Keiner von den alten Meistern ist uns so nahe wie dieser, weil er aus seiner Zeit heraustritt. Die Bürger saßen damals in ummauerten Städten, und der Erholungsplatz war der Garten vor dem Tor. Reisend kamen sie wohl durch Feld und Wald, und so auch die Künstler. Aber das Wandern um des Wanderns willen, das zwecklose Streifen in der Natur haben sie nicht gekannt. Altdorfer dagegen — das bezeugt das Ganze seines Werkes, aber auch schon jedes einzelne Bild — Altdorfer war ein Wanderer, wie wir sehnsüchtige Stadtmenschen das Wort seit der Zeit des jungen Goethe verstehen. Und seine große Liebe, diese ganz deutsche Liebe, war der Wald.

Der Wald ist Wirklichkeit und Geheimnis: Wirklichkeit, in der hundert feinste Einzelheiten das Auge ansprechen, und Geheimnis, das die ganze Seele bewegt.
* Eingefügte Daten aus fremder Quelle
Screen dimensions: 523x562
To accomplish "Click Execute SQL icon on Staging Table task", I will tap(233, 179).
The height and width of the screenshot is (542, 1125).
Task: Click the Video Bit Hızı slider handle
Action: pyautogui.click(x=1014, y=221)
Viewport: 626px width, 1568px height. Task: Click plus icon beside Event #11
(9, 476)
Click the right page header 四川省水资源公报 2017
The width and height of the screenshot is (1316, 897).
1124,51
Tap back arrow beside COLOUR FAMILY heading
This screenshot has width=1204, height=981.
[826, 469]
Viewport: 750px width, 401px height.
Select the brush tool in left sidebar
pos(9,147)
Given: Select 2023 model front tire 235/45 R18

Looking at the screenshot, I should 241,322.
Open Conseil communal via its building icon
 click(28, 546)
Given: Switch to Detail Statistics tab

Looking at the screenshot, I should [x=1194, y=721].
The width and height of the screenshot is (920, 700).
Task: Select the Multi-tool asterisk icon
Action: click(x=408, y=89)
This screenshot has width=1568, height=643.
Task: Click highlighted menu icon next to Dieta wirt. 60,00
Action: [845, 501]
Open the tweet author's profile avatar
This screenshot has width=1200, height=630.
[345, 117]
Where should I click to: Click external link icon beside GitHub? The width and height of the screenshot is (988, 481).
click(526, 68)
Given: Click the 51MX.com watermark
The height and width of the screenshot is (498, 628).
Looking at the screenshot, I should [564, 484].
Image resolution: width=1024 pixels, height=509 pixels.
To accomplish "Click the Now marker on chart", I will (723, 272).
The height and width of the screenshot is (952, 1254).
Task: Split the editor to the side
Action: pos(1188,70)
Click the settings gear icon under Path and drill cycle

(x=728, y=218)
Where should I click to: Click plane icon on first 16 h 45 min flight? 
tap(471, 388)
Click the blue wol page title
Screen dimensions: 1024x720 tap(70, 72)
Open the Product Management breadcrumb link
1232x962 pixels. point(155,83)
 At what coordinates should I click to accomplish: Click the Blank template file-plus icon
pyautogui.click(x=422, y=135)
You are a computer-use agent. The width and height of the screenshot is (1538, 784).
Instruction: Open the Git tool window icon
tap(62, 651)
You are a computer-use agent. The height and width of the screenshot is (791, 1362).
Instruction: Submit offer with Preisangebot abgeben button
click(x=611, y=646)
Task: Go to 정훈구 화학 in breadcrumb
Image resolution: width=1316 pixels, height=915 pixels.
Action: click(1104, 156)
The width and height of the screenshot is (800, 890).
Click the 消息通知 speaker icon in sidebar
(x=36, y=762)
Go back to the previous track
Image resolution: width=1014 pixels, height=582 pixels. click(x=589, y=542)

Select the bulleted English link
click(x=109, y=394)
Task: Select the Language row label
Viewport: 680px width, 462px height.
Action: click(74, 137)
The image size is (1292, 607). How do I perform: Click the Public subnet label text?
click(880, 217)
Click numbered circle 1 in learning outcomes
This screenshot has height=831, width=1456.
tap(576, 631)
Die beiden Züge, deren Verbindung das Besondere des deutschen Wesens ausmacht, Andacht zum Kleinen und Sehnsucht nach überweltlichem, machen die Menschen dieser Art für ihn empfänglich. Was für ein Buch wäre zu machen, wenn man sammelte, was das Volk, seine Dichter und seine Künstler vom Walde gesagt, gefabelt und geschildert haben! Man würde ihn sehen bis zum winzigen Moos, man würde ihn rauschen hören, man würde staunen über das seltsame Gelichter von Zwergen und Elfen und auch fremden Satyrn und Nymphen, das ihn durchtollt und am Ende in wohligem Schauer erbeben, wenn gehet leise nach seiner Weise der liebe Herrgott durch den Wald.

Der erste aller Maler, die den Wald so erkannt haben, war Altdorfer. Er mag ihn schon als Knabe erlebt und seine Träume von antiken Fabelwesen, von christlichen Heiligen, von ritterlichen Schlachten in dieses selbst entdeckte Land hineinverlegt haben. Der Wald ist sein eigentlicher Gegenstand. Ohne edle Buchen mit ihrem zarten Laub, ohne bärtige Tannen sieht er selten ein Bild. Er stellt sie hinein, wie andere Meister nahe Menschen, Eltern, Geschwister und Freunde.

Und noch etwas liebt und kennt er, was keine Beobachtung, kein in realistischen Zeiten so hoch gepriesenes Studium erschließt, die Wolken. Sind nicht auch sie Wirklichkeit und Geheimnis zugleich? Auch sie muß man erfühlen, ihr Locken und ihr Drohen, ihr schweres Ruhen und ihr luftiges Wallen.